There are three methods for extracting energy from geothermal sources: dry steam systems, flash systems, and binary cycles. Dry steam systems operate by extracting underground steam and routing it through a steam turbine to generate electricity. The steam is then condensed and pumped back into the Earth through reinjection wells. This method requires the least amount of capital equipment, but also requires a geothermal source of steam, requiring a high concentration of geothermal energy. Most accessible sources of geothermal energy are lower energy sites (most hydrothermal and essentially all hot dry rock) that provide heated water rather than steam. To produce electrical energy from these sources requires that steam be produced through another mechanism. For the flash type system, the hot working fluid is passed into a lower pressure flash chamber, where the decreased pressure causes some of the hot water to flash to steam. This steam can then be used to drive a turbine, as in the dry steam system. Another method is to transfer the heat of the working fluid into a secondary fluid in a binary system. This type of system uses the hot geothermal fluid to boil a second working fluid that is then used to produce electricity. Using a closed system for the vapor power system makes it possible to use a working fluid with a lower flash point. This makes it possible to generate pressurized steam at much lower temperatures than if water were used.

Two of the main issues associated with geothermal power are the low operating temperature and the chemistry of the working fluids. The operating temperature for geothermal plants is dictated by the temperature of the rock formations that are providing the thermal energy. The hydrothermal plants rely on pre-existing steam flows to provide this energy, and so there is no investment necessary to supply the working fluid. Because of this, the steam temperature is limited to what occurs in nature, with a typical value of about 400° F., although some sources give values as high as 600° F. While there are many more locations where hot dry rock geothermal energy could be produced, these locations are limited by current technology's ability to penetrate the Earth's crust and to maintain clear and usable geothermal wells. These limitations prevent reliable access to thermal reservoirs buried deep in the Earth, making 350° F. a typical expected temperature from this resource.

Another issue with geothermal energy sources is the mineral content that the working fluid picks up as it is heated. Because the water is pumped underground and then collected to use the thermal energy, a large amount of minerals are absorbed into the fluid. This often leads to heavy fouling (a buildup of deposits that reduces heat transfer) of the power plant surfaces where the energy is transferred. There is also a possibility that the working fluid will become caustic, which reduces the power plant's life span and can be hazardous to operators.

Solar

There are three forms of solar energy that could potentially be used in combination with other methods of energy production: (1) Central Receivers—Solar radiation concentrated on a receiving tower using minors (Heliostats); (2) Parabolic Troughs—Reflective troughs that concentrate solar energy on a pipe running through the focal point; and (3) Photovoltaics—Directly converts solar radiation to electricity on an atomic scale.

Another form of solar energy is the parabolic dish.

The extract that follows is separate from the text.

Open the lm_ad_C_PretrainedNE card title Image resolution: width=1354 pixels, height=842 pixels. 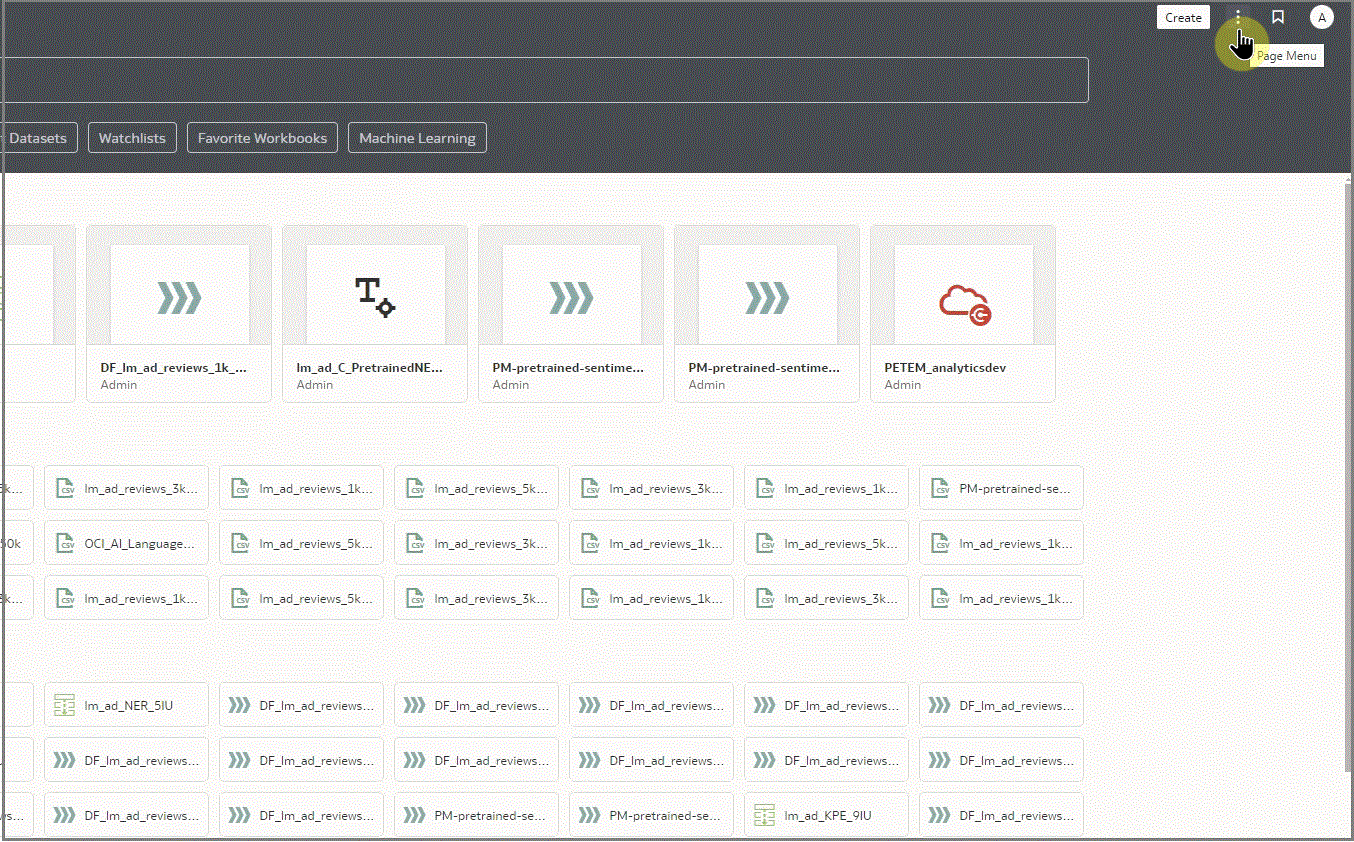tap(369, 368)
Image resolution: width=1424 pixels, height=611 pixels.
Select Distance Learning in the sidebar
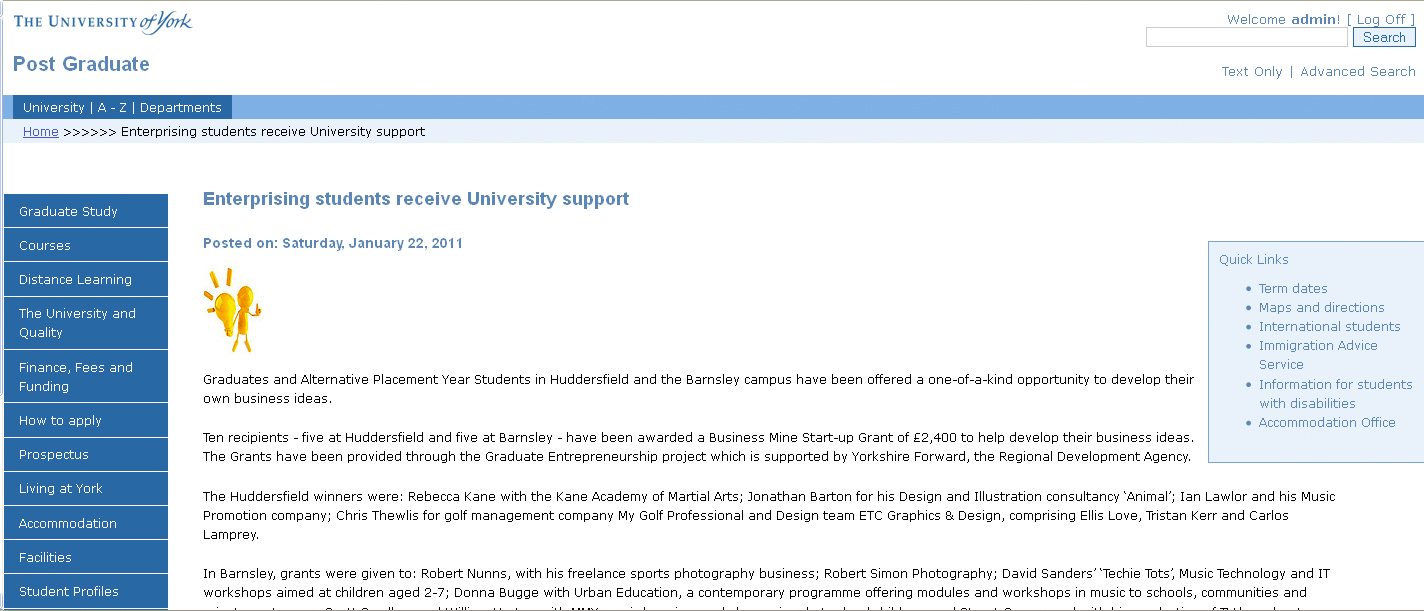coord(75,280)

Parabolic dishes are similar to parabolic troughs, except that the energy is focused to a single point. This energy can be sufficient to operate a sterling engine, but currently there is no evident technology that can bring this technology to a large enough scale to be considered for use in a utility application.

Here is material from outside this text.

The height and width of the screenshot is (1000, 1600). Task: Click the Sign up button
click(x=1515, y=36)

Photovoltaics are the most well known method to produce electricity from solar energy, however the cost to produce the solar cells, the hazardous waste stream that they produce when manufactured and low efficiency prohibits their use in commercial scale energy production.

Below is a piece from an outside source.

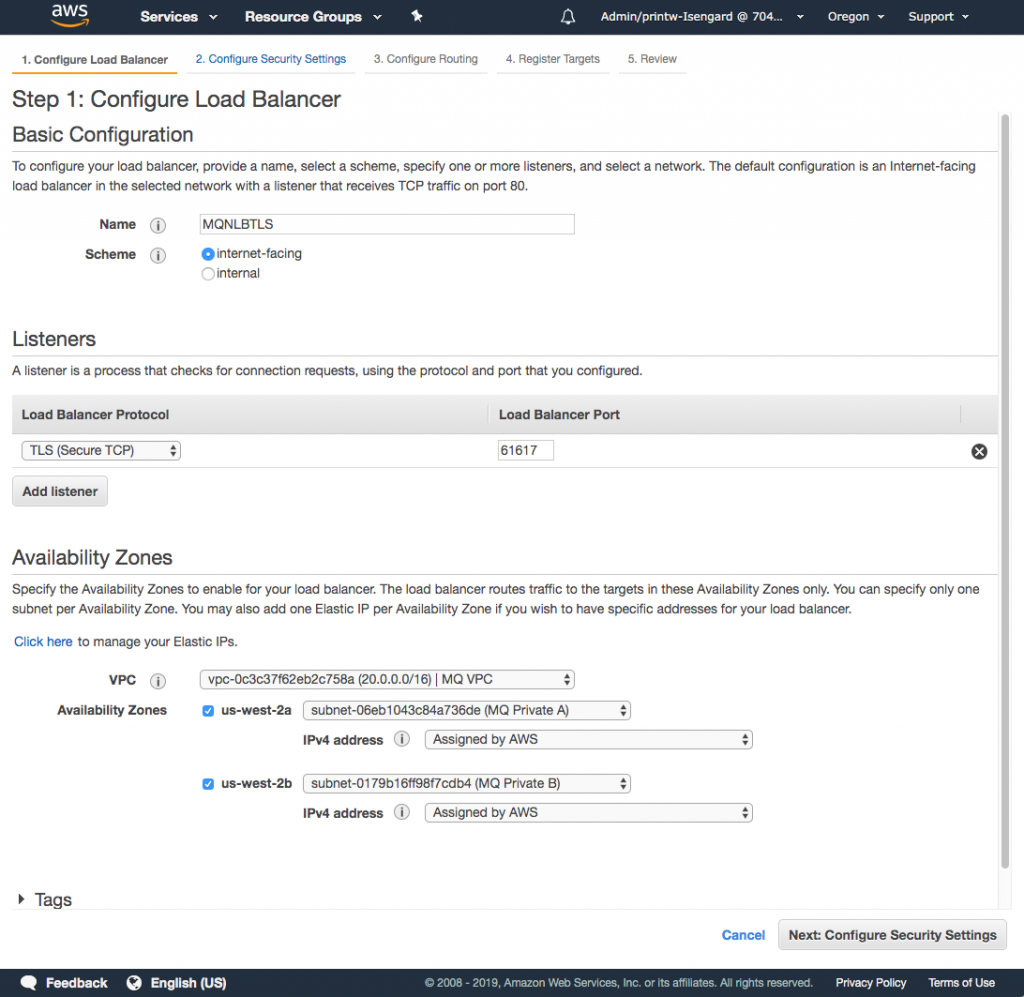Uncheck the us-west-2b availability zone
Viewport: 1024px width, 997px height.
208,783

Central receiver systems collect solar energy by using a field of heliostats to concentrate the energy on a tower placed in the center of the heliostat field. This concentration of energy is used to heat a molten salt in the tower, which is then circulated through a heat exchanger to boil a working fluid to drive a Rankine cycle. Typical values for these central receivers can be as high as 1100° F., yielding steam temperatures as high as 1050° F. However, no central receiver system has been constructed that has more than 15 MW of capacity.

Parabolic trough systems collect solar energy by reflecting and concentrating the sunlight on a pipe running through the centerline of the parabolic solar collectors. This concentrated sunlight heats oil that is being pumped through the pipe to a temperature as high as 735° F. This oil can then be used in a heat exchanger to boil water and add superheat to the steam produced.

While the thermal solar energy systems can achieve temperatures sufficient to obtain drive high efficiency energy cycles, size limitations constrain the amount of energy that can be gathered at one site. Central receiver systems have been able to achieve steam temperatures comparable to those found in coal-fired power plants, but require a large footprint to produce a relatively small amount of energy. In addition, the heat transfer fluids used in these systems (molten salt, thermal oils, etc.) are either solids or very thick liquids at normal atmospheric temperatures. To keep these fluids in a usable state during shutdown periods or large transients requires an addition of heat, usually from fossil fuel powered sources.

Literature Review

The initial step to this project is a literature review to investigate similar work that has been examined in the area and establish the originality of this proposal. This literature review is composed of two areas: similar patents and scholarly papers in the area. While generating capacity exists for geothermal and solar energy systems, they are currently viewed as an emerging technology by the industry, and so there is limited information in industry publications describing existing designs and most documentation is found in scholarly journals.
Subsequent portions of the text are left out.